Items from a dataset
-- begin --

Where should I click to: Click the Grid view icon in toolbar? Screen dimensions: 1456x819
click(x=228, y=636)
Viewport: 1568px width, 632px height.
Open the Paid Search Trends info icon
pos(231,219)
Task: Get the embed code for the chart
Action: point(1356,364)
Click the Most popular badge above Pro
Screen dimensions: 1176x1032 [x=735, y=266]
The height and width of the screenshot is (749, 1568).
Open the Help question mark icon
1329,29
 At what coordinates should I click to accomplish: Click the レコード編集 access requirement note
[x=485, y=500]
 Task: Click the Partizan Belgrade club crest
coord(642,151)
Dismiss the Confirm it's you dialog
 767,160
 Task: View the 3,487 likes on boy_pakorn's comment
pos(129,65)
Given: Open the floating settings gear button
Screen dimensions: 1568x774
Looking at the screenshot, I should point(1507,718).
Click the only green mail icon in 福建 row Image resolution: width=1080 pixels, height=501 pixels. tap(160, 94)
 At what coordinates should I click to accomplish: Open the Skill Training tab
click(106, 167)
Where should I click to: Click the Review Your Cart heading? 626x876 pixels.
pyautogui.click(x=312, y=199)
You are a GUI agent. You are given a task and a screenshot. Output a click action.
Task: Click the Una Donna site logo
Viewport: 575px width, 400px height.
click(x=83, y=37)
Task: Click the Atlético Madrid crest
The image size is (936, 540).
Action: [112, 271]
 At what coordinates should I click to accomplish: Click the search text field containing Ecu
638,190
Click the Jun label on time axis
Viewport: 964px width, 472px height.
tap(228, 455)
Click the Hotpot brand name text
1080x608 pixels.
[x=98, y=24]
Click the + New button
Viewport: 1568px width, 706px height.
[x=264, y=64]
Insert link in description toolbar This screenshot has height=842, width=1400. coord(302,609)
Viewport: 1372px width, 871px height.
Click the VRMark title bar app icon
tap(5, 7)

-- end --

Reproduce the entries above, swapping every occurrence of "crest" for "emblem" and leaving everything else unchanged.

Problem solution:
Where should I click to: Click the Grid view icon in toolbar? Screen dimensions: 1456x819
click(x=228, y=636)
Viewport: 1568px width, 632px height.
Open the Paid Search Trends info icon
pos(231,219)
Task: Get the embed code for the chart
Action: point(1356,364)
Click the Most popular badge above Pro
Screen dimensions: 1176x1032 [x=735, y=266]
The height and width of the screenshot is (749, 1568).
Open the Help question mark icon
1329,29
 At what coordinates should I click to accomplish: Click the レコード編集 access requirement note
[x=485, y=500]
 Task: Click the Partizan Belgrade club emblem
coord(642,151)
Dismiss the Confirm it's you dialog
 767,160
 Task: View the 3,487 likes on boy_pakorn's comment
pos(129,65)
Given: Open the floating settings gear button
Screen dimensions: 1568x774
Looking at the screenshot, I should point(1507,718).
Click the only green mail icon in 福建 row Image resolution: width=1080 pixels, height=501 pixels. tap(160, 94)
 At what coordinates should I click to accomplish: Open the Skill Training tab
click(106, 167)
Where should I click to: Click the Review Your Cart heading? 626x876 pixels.
pyautogui.click(x=312, y=199)
You are a GUI agent. You are given a task and a screenshot. Output a click action.
Task: Click the Una Donna site logo
Viewport: 575px width, 400px height.
click(x=83, y=37)
Task: Click the Atlético Madrid emblem
The image size is (936, 540).
Action: [112, 271]
 At what coordinates should I click to accomplish: Click the search text field containing Ecu
638,190
Click the Jun label on time axis
Viewport: 964px width, 472px height.
tap(228, 455)
Click the Hotpot brand name text
1080x608 pixels.
[x=98, y=24]
Click the + New button
Viewport: 1568px width, 706px height.
[x=264, y=64]
Insert link in description toolbar This screenshot has height=842, width=1400. coord(302,609)
Viewport: 1372px width, 871px height.
Click the VRMark title bar app icon
tap(5, 7)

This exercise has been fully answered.